## Your assignment
Every line below must come back exactly as it stands, with the images omitted.

Stored records

-- -- --

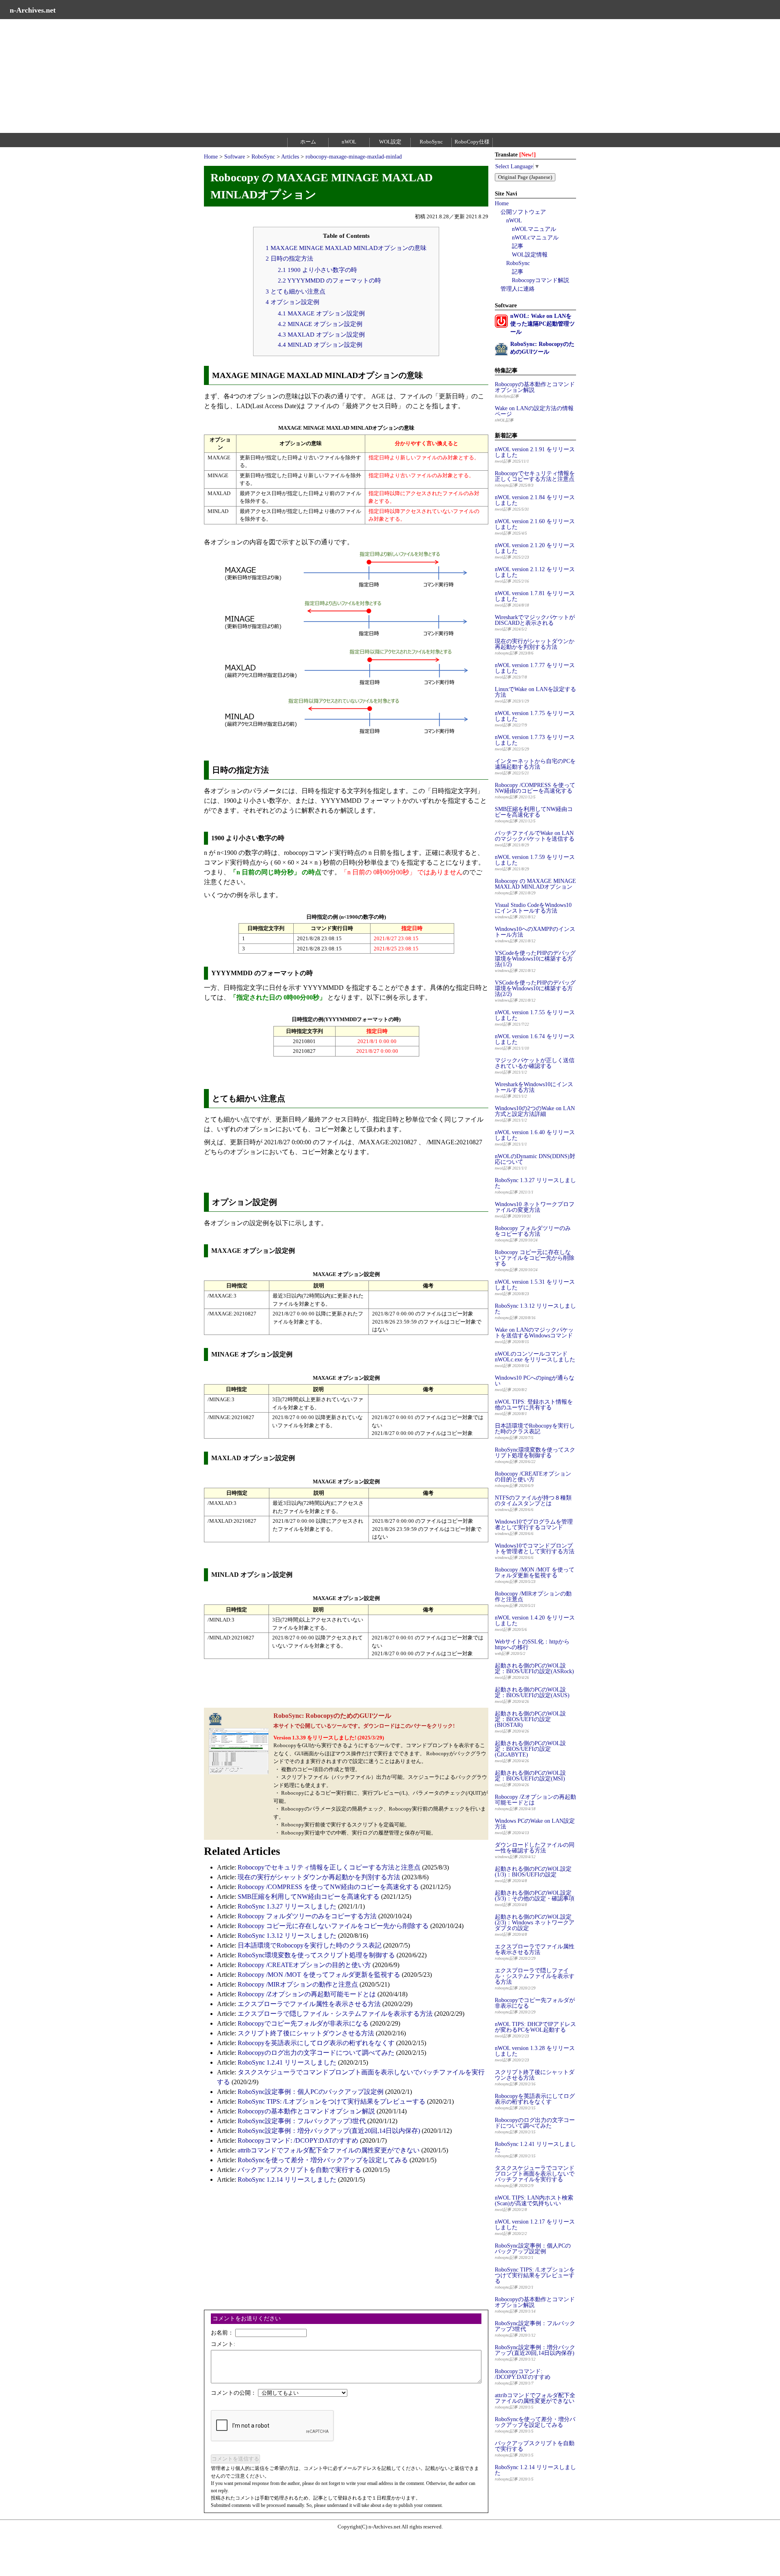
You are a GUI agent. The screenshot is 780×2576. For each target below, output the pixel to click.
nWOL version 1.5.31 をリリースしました (535, 1285)
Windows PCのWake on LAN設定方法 (535, 1824)
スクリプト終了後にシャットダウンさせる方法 (306, 2033)
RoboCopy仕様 (472, 142)
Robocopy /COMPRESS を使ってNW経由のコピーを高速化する (328, 1886)
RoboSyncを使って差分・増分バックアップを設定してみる (323, 2159)
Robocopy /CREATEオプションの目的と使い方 (304, 1964)
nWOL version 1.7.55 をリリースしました (535, 1015)
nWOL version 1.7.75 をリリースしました (535, 716)
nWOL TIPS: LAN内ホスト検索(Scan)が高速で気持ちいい (534, 2200)
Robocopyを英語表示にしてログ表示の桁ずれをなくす (316, 2042)
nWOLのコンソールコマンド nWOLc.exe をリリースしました (535, 1357)
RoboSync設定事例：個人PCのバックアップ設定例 (311, 2091)
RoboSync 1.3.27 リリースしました (287, 1906)
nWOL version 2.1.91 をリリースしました (535, 452)
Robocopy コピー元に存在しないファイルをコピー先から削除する (333, 1925)
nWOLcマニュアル (535, 238)
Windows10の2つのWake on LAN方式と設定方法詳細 (535, 1111)
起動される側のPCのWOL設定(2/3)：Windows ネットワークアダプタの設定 (534, 1922)
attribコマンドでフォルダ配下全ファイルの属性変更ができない (329, 2150)
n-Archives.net (33, 10)
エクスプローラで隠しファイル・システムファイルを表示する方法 (335, 2013)
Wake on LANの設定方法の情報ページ (534, 411)
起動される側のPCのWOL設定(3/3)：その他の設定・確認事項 (534, 1896)
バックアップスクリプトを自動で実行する (299, 2169)
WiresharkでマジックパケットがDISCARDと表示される (535, 620)
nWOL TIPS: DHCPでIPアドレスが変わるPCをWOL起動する (535, 2027)
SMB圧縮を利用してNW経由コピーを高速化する (308, 1896)
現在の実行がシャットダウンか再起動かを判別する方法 (319, 1877)
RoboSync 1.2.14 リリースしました (287, 2179)
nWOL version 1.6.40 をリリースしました (535, 1135)
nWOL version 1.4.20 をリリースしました (535, 1620)
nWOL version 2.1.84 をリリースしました (535, 500)
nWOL (349, 142)
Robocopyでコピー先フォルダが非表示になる (303, 2023)
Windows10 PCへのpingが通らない (534, 1381)
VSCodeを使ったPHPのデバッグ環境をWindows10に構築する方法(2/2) (535, 988)
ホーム (308, 142)
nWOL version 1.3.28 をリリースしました (535, 2051)
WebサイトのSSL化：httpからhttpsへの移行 (532, 1644)
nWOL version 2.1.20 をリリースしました (535, 548)
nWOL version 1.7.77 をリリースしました (535, 668)
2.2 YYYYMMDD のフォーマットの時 (329, 280)
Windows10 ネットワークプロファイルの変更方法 (534, 1207)
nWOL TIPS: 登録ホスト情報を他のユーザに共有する (534, 1405)
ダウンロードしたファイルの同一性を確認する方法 (534, 1848)
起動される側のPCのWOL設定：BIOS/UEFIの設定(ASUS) (532, 1692)
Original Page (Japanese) (525, 177)
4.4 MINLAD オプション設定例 (320, 344)
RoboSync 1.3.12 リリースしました (287, 1935)
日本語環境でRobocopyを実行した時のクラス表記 (309, 1945)
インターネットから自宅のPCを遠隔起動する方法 (535, 764)
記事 (517, 246)
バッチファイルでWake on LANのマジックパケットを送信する (534, 836)
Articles (290, 157)
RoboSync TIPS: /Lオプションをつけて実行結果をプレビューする (331, 2101)
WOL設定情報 (530, 255)
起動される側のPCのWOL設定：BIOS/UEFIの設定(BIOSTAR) (530, 1719)
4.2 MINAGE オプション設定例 (320, 323)
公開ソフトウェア (523, 212)
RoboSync (431, 142)
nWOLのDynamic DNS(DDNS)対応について (535, 1159)
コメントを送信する (235, 2459)
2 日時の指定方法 (289, 258)
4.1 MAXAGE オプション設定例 (321, 313)
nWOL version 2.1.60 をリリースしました (535, 524)
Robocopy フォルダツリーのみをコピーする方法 (307, 1916)
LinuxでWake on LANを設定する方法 (535, 692)
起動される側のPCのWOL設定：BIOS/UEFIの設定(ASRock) (534, 1668)
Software (234, 157)
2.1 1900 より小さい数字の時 (317, 269)
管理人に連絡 (517, 289)
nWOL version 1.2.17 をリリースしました (535, 2224)
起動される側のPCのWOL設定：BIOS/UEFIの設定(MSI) (530, 1776)
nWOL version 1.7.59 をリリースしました (535, 860)
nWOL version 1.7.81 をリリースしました (535, 596)
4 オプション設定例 (292, 301)
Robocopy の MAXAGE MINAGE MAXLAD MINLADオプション (535, 884)
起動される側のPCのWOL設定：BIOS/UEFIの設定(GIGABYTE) (530, 1749)
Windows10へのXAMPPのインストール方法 (535, 932)
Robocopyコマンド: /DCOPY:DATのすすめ (298, 2140)
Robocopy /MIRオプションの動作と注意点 (298, 1984)
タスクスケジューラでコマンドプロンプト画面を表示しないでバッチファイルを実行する (534, 2174)
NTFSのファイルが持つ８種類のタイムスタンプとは (533, 1500)
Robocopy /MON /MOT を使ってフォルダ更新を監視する (319, 1974)
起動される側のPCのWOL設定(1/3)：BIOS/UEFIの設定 (533, 1872)
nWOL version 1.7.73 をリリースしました (535, 740)
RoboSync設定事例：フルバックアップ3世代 (302, 2120)
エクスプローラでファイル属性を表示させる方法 (309, 2003)
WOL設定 (390, 142)
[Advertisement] (244, 76)
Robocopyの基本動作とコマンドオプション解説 (306, 2111)
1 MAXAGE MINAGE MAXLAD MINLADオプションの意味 (346, 247)
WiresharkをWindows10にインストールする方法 (534, 1087)
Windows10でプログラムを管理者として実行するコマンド (534, 1524)
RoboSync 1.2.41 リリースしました (287, 2062)
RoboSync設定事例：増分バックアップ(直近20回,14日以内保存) (329, 2130)
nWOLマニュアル (534, 229)
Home (211, 157)
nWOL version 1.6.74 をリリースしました (535, 1039)
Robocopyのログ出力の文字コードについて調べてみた (316, 2052)
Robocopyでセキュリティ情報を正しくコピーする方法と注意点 (329, 1867)
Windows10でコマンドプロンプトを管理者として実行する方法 (534, 1548)
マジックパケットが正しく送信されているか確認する (534, 1063)
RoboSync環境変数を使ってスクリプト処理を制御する (316, 1955)
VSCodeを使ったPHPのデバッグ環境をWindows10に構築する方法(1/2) (535, 958)
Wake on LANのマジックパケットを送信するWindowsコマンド (534, 1333)
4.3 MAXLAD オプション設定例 (321, 334)
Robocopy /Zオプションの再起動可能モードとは (307, 1994)
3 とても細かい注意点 (295, 291)
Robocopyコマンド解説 (540, 280)
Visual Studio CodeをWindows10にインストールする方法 (533, 908)
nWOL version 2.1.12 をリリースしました (535, 572)
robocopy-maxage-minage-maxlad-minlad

-- -- --

## Exercise output
You are a GUI agent. The screenshot is 780×2576. For each target below, output the pixel to click.
nWOL version 1.5.31 をリリースしました (535, 1285)
Windows PCのWake on LAN設定方法 (535, 1824)
スクリプト終了後にシャットダウンさせる方法 (306, 2033)
RoboCopy仕様 (472, 142)
Robocopy /COMPRESS を使ってNW経由のコピーを高速化する (328, 1886)
RoboSyncを使って差分・増分バックアップを設定してみる (323, 2159)
Robocopy /CREATEオプションの目的と使い方 (304, 1964)
nWOL version 1.7.55 をリリースしました (535, 1015)
nWOL version 1.7.75 をリリースしました (535, 716)
nWOL TIPS: LAN内ホスト検索(Scan)が高速で気持ちいい (534, 2200)
Robocopyを英語表示にしてログ表示の桁ずれをなくす (316, 2042)
nWOLのコンソールコマンド nWOLc.exe をリリースしました (535, 1357)
RoboSync設定事例：個人PCのバックアップ設定例 (311, 2091)
RoboSync 1.3.27 リリースしました (287, 1906)
nWOL version 2.1.91 をリリースしました (535, 452)
Robocopy コピー元に存在しないファイルをコピー先から削除する (333, 1925)
nWOLcマニュアル (535, 238)
Windows10の2つのWake on LAN方式と設定方法詳細 (535, 1111)
起動される側のPCのWOL設定(2/3)：Windows ネットワークアダプタの設定 (534, 1922)
attribコマンドでフォルダ配下全ファイルの属性変更ができない (329, 2150)
n-Archives.net (33, 10)
エクスプローラで隠しファイル・システムファイルを表示する方法 (335, 2013)
Wake on LANの設定方法の情報ページ (534, 411)
起動される側のPCのWOL設定(3/3)：その他の設定・確認事項 (534, 1896)
バックアップスクリプトを自動で実行する (299, 2169)
WiresharkでマジックパケットがDISCARDと表示される (535, 620)
nWOL TIPS: DHCPでIPアドレスが変わるPCをWOL起動する (535, 2027)
SMB圧縮を利用してNW経由コピーを高速化する (308, 1896)
現在の実行がシャットダウンか再起動かを判別する方法 (319, 1877)
RoboSync 1.2.14 リリースしました (287, 2179)
nWOL version 1.6.40 をリリースしました (535, 1135)
nWOL version 1.4.20 をリリースしました (535, 1620)
nWOL version 2.1.84 をリリースしました (535, 500)
nWOL (349, 142)
Robocopyでコピー先フォルダが非表示になる (303, 2023)
Windows10 PCへのpingが通らない (534, 1381)
VSCodeを使ったPHPのデバッグ環境をWindows10に構築する方法(2/2) (535, 988)
ホーム (308, 142)
nWOL version 1.3.28 をリリースしました (535, 2051)
WebサイトのSSL化：httpからhttpsへの移行 (532, 1644)
nWOL version 2.1.20 をリリースしました (535, 548)
nWOL version 1.7.77 をリリースしました (535, 668)
2.2 YYYYMMDD のフォーマットの時 (329, 280)
Windows10 ネットワークプロファイルの変更方法 (534, 1207)
nWOL TIPS: 登録ホスト情報を他のユーザに共有する (534, 1405)
ダウンロードしたファイルの同一性を確認する方法 (534, 1848)
起動される側のPCのWOL設定：BIOS/UEFIの設定(ASUS) (532, 1692)
Original Page (Japanese) (525, 177)
4.4 MINLAD オプション設定例 (320, 344)
RoboSync 1.3.12 リリースしました (287, 1935)
日本語環境でRobocopyを実行した時のクラス表記 (309, 1945)
インターネットから自宅のPCを遠隔起動する方法 (535, 764)
記事 (517, 246)
バッチファイルでWake on LANのマジックパケットを送信する (534, 836)
Articles (290, 157)
RoboSync TIPS: /Lオプションをつけて実行結果をプレビューする (331, 2101)
WOL設定情報 (530, 255)
起動される側のPCのWOL設定：BIOS/UEFIの設定(BIOSTAR) (530, 1719)
4.2 MINAGE オプション設定例 (320, 323)
公開ソフトウェア (523, 212)
RoboSync (431, 142)
nWOLのDynamic DNS(DDNS)対応について (535, 1159)
コメントを送信する (235, 2459)
2 日時の指定方法 (289, 258)
4.1 MAXAGE オプション設定例 (321, 313)
nWOL version 2.1.60 をリリースしました (535, 524)
Robocopy フォルダツリーのみをコピーする方法 (307, 1916)
LinuxでWake on LANを設定する方法 (535, 692)
起動される側のPCのWOL設定：BIOS/UEFIの設定(ASRock) (534, 1668)
Software (234, 157)
2.1 1900 より小さい数字の時 (317, 269)
管理人に連絡 (517, 289)
nWOL version 1.2.17 をリリースしました (535, 2224)
起動される側のPCのWOL設定：BIOS/UEFIの設定(MSI) (530, 1776)
nWOL version 1.7.59 をリリースしました (535, 860)
nWOL version 1.7.81 をリリースしました (535, 596)
4 オプション設定例 (292, 301)
Robocopy の MAXAGE MINAGE MAXLAD MINLADオプション (535, 884)
起動される側のPCのWOL設定：BIOS/UEFIの設定(GIGABYTE) (530, 1749)
Windows10へのXAMPPのインストール方法 (535, 932)
Robocopyコマンド: /DCOPY:DATのすすめ (298, 2140)
Robocopy /MIRオプションの動作と注意点 (298, 1984)
タスクスケジューラでコマンドプロンプト画面を表示しないでバッチファイルを実行する (534, 2174)
NTFSのファイルが持つ８種類のタイムスタンプとは (533, 1500)
Robocopy /MON /MOT を使ってフォルダ更新を監視する (319, 1974)
起動される側のPCのWOL設定(1/3)：BIOS/UEFIの設定 (533, 1872)
nWOL version 1.7.73 をリリースしました (535, 740)
RoboSync設定事例：フルバックアップ3世代 (302, 2120)
エクスプローラでファイル属性を表示させる方法 (309, 2003)
WOL設定 (390, 142)
[Advertisement] (244, 76)
Robocopyの基本動作とコマンドオプション解説 (306, 2111)
1 MAXAGE MINAGE MAXLAD MINLADオプションの意味 (346, 247)
WiresharkをWindows10にインストールする方法 (534, 1087)
Windows10でプログラムを管理者として実行するコマンド (534, 1524)
RoboSync 1.2.41 リリースしました (287, 2062)
RoboSync設定事例：増分バックアップ(直近20回,14日以内保存) (329, 2130)
nWOLマニュアル (534, 229)
Home (211, 157)
nWOL version 1.6.74 をリリースしました (535, 1039)
Robocopyのログ出力の文字コードについて調べてみた (316, 2052)
Robocopyでセキュリティ情報を正しくコピーする方法と注意点 (329, 1867)
Windows10でコマンドプロンプトを管理者として実行する方法 (534, 1548)
マジックパケットが正しく送信されているか確認する (534, 1063)
RoboSync環境変数を使ってスクリプト処理を制御する (316, 1955)
VSCodeを使ったPHPのデバッグ環境をWindows10に構築する方法(1/2) (535, 958)
Wake on LANのマジックパケットを送信するWindowsコマンド (534, 1333)
4.3 MAXLAD オプション設定例 (321, 334)
Robocopy /Zオプションの再起動可能モードとは (307, 1994)
3 とても細かい注意点 (295, 291)
Robocopyコマンド解説 (540, 280)
Visual Studio CodeをWindows10にインストールする方法 (533, 908)
nWOL version 2.1.12 をリリースしました (535, 572)
robocopy-maxage-minage-maxlad-minlad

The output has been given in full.